The second important thing that happened was that I came into email contact with SF writer Barry N. Malzberg. I’d stumbled upon a Malzberg blog run by Alvaro Zinos-Amaro, now a renowned SF writer in his own right, and to my surprise received an email from Malzberg himself in response to a forum post I had written. I had read several of Malzberg’s novels and would end up reading virtually all of them. Over the course of an email correspondence that lasted about a year, Malzberg educated me on some of the lesser lights of SF or those I’d neglected to read, such as Cyril Kornbluth, James Tiptree Jr. and Malzberg’s personal favourite, Mark Clifton. Malzberg ended up sending me signed copies of several of his books. My two prized possessions in this regard are signed and dedicated copies of Malzberg’s book of essays on the genre, The Engines of the Night, and his then recently-released newest (and best) collection, In The Stone House. Malzberg was even kind enough to read and respond to a short story I was working on at the time, which he praised voluminously. This was right at the time of the 9/11 attacks and Malzberg lived close enough, in New Jersey, to witness the carnage firsthand. Another writer, Malzberg’s friend Carter Scholz, narrowly missed out on being on one of the ill-fated planes and was thus ‘consigned to life’, Malzberg told me. About my story, he’d have a word with David Pringle of Interzone and off I’d go. I was of course ecstatic. I sent the story off but nothing ever came of it, not even a rejection letter.
The final important thing that prolonged my involvement with SF was that I’d managed to get a job at Supernova Books, a F&SF bookstore on William Street in central Perth. I had my job interview on my twentieth birthday and my recollections of that time are recorded here. I worked at Supernova for around two years, but although I didn’t quite know it yet, I’d already fallen out of love with the genre. I had loved the New Wave of the sixties, yes, but not so much what came after. I probably read less SF in those two years working at Supernova than in the two years preceding. There were exceptions, like Jeff Vandermeer and his magnificentCity of Saints and Madmen, but these were few and far between. I walked out of Supernova for the last time in 2003, at age twenty-two, its owner as it turned out with only months to live.
I did read SF in my twenties, but it tended to be by writers who had moved onto other genres. Since 2008 I have kept detailed records of every book I’ve read and the stats display my dwindling interest.

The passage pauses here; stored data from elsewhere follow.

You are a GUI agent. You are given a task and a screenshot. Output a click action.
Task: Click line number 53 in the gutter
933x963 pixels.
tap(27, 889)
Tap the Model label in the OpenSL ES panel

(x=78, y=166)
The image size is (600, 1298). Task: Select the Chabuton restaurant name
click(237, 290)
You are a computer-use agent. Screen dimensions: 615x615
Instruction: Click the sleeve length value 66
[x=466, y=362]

In 2008 I read sixteen books that could be termed science fiction, but many of them were PKD re-reads. In 2009 that number was two (including Vandermeer’s wonderful Finch, which I think is still his most recent novel). By 2009, I’d finally found other genres and other writers to sustain me. Raymond Chandler opened up the world of crime fiction to me and Harry Crews introduced me to southern Gothic. By 2010 I had discovered local small publishers like Twelfth Planet Press but I still only managed ten SF books read for the year if you exclude PKD. In 2011 it was eleven, but that included Australian writers like Paul Haines and Kaaron Warren who’d be better classified as writers of horror. In the past two years, me reading SF has been very much the exception and not the rule. In 2012 I enjoyed China Mieville’s The City and the City (a book which owes at least as much to crime as it does to SF) and Michael Chabon’s The Yiddish Policemen’s Union (alternate history and only SF in some people’s estimation), but little else. This year I’ve barely dabbled in the genre at all. My affair with SF is over.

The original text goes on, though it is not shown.